• [THE PROBLEM] Update the material below by replacing every occurrence of "At what coordinates should I click to accomplish" with "Where should I click to accomplish", and leave everything else unchanged.

• [WORKING DATA]
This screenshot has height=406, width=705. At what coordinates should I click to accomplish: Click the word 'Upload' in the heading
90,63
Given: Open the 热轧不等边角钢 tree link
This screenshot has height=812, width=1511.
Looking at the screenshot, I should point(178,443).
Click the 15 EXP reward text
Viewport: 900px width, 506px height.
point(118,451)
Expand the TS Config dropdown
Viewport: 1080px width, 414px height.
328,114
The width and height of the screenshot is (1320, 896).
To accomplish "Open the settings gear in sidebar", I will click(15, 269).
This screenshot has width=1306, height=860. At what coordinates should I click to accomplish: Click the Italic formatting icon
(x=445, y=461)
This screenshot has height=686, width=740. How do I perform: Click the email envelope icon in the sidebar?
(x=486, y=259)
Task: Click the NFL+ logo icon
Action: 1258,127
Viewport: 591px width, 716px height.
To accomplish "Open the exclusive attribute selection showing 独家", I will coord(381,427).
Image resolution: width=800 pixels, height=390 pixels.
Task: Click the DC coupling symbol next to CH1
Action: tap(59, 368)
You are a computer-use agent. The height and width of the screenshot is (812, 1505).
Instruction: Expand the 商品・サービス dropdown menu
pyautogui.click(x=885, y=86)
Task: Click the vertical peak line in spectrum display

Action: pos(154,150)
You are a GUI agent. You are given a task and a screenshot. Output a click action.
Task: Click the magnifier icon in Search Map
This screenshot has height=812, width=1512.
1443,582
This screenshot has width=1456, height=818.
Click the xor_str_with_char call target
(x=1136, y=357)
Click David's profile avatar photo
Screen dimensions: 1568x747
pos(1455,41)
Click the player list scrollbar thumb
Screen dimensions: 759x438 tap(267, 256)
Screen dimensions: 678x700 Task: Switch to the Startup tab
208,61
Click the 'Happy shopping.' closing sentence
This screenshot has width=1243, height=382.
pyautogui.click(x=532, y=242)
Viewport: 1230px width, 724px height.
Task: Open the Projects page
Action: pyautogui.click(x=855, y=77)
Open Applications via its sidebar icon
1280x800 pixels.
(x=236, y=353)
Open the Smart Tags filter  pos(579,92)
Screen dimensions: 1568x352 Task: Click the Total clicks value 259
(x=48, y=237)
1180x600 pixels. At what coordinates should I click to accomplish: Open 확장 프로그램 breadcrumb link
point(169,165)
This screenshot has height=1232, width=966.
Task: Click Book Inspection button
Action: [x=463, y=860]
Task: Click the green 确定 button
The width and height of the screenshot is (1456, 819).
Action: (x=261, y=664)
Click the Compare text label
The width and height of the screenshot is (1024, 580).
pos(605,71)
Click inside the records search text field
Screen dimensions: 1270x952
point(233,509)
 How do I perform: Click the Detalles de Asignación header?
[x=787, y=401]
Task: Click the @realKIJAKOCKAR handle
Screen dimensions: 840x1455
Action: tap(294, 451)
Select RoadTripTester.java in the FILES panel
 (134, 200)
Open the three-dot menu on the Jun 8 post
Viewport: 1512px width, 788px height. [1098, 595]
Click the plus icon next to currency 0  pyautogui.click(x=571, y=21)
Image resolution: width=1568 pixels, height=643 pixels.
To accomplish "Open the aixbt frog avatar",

• [ANSWER IN FULL]
This screenshot has height=406, width=705. Where should I click to accomplish: Click the word 'Upload' in the heading
90,63
Given: Open the 热轧不等边角钢 tree link
This screenshot has height=812, width=1511.
Looking at the screenshot, I should point(178,443).
Click the 15 EXP reward text
Viewport: 900px width, 506px height.
point(118,451)
Expand the TS Config dropdown
Viewport: 1080px width, 414px height.
328,114
The width and height of the screenshot is (1320, 896).
To accomplish "Open the settings gear in sidebar", I will click(15, 269).
This screenshot has width=1306, height=860. Where should I click to accomplish: Click the Italic formatting icon
(x=445, y=461)
This screenshot has height=686, width=740. How do I perform: Click the email envelope icon in the sidebar?
(x=486, y=259)
Task: Click the NFL+ logo icon
Action: 1258,127
Viewport: 591px width, 716px height.
To accomplish "Open the exclusive attribute selection showing 独家", I will coord(381,427).
Image resolution: width=800 pixels, height=390 pixels.
Task: Click the DC coupling symbol next to CH1
Action: tap(59, 368)
You are a computer-use agent. The height and width of the screenshot is (812, 1505).
Instruction: Expand the 商品・サービス dropdown menu
pyautogui.click(x=885, y=86)
Task: Click the vertical peak line in spectrum display

Action: pos(154,150)
You are a GUI agent. You are given a task and a screenshot. Output a click action.
Task: Click the magnifier icon in Search Map
This screenshot has height=812, width=1512.
1443,582
This screenshot has width=1456, height=818.
Click the xor_str_with_char call target
(x=1136, y=357)
Click David's profile avatar photo
Screen dimensions: 1568x747
pos(1455,41)
Click the player list scrollbar thumb
Screen dimensions: 759x438 tap(267, 256)
Screen dimensions: 678x700 Task: Switch to the Startup tab
208,61
Click the 'Happy shopping.' closing sentence
This screenshot has width=1243, height=382.
pyautogui.click(x=532, y=242)
Viewport: 1230px width, 724px height.
Task: Open the Projects page
Action: pyautogui.click(x=855, y=77)
Open Applications via its sidebar icon
1280x800 pixels.
(x=236, y=353)
Open the Smart Tags filter  pos(579,92)
Screen dimensions: 1568x352 Task: Click the Total clicks value 259
(x=48, y=237)
1180x600 pixels. Where should I click to accomplish: Open 확장 프로그램 breadcrumb link
point(169,165)
This screenshot has height=1232, width=966.
Task: Click Book Inspection button
Action: [x=463, y=860]
Task: Click the green 确定 button
The width and height of the screenshot is (1456, 819).
Action: (x=261, y=664)
Click the Compare text label
The width and height of the screenshot is (1024, 580).
pos(605,71)
Click inside the records search text field
Screen dimensions: 1270x952
point(233,509)
 How do I perform: Click the Detalles de Asignación header?
[x=787, y=401]
Task: Click the @realKIJAKOCKAR handle
Screen dimensions: 840x1455
Action: tap(294, 451)
Select RoadTripTester.java in the FILES panel
 (134, 200)
Open the three-dot menu on the Jun 8 post
Viewport: 1512px width, 788px height. [1098, 595]
Click the plus icon next to currency 0  pyautogui.click(x=571, y=21)
Image resolution: width=1568 pixels, height=643 pixels.
To accomplish "Open the aixbt frog avatar",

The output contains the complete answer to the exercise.